Like I mentioned, these are just some random thoughts among many that you'll need to evaluate, and getting your hands on a more comprehensive rundown of all the important issues, such as I suggested in #1, will be a worthy investment.
Speaking of investments, I do hope yours (in the cake business) will turn out better than you expect. Cheers!
Thank you so much for the advice. ALL OF YOU. it has been a great help. obviously there is a lot of research and planning that my wife and i have to sit down and accomplish.
Glad yo ugot the advice you were looking for, JCT!
Years ago, I had a tennis coach that advised me to "NEVER change a winning Game" / "Always change a loosing game". That advice has served me very well in both Tennis and in Life.
When JMB took over the biz he bought, it was "In the Toilet". It was necessary for him to change things.
If the biz you are buying is successful, don't change anything until you find out "Where the bathroom is". I knew a guy who bought a very successful and profitable biz and "Made it better" to the point of loosing it within 18 months.
Assuming that the biz is successful and profitable now, I'm advising to operate the biz just as it has been for a while, until you learn "Where the bathroom is". Then make gently additions or adjustments, carefully analyzing the effects of each change.
Keep in mind that the man who owned the biz before you has more experience operating THAT biz than you do.

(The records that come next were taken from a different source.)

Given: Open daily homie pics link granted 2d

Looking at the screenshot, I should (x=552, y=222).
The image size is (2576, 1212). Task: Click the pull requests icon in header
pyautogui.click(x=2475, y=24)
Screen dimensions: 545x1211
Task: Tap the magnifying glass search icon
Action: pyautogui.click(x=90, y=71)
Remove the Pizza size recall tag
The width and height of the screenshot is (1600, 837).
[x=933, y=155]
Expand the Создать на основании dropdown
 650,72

my wife and I are thinking about starting a business. She is a cake decorator and we wanted to start a cake studio for herself. An opportunity arose for us to buy a cafe/deli/bakery (just the business not that building) that has a decent customer base in a fairly well off community. Once in our hands we can expand to have a cake studio. I have no experience in owning and operating a business and my wife has some. The owner really wants to sell to us and is willing to work with us creating our own business plan to present to banks and bieng very flexible. ANY and ALL advice will be more than appreciated.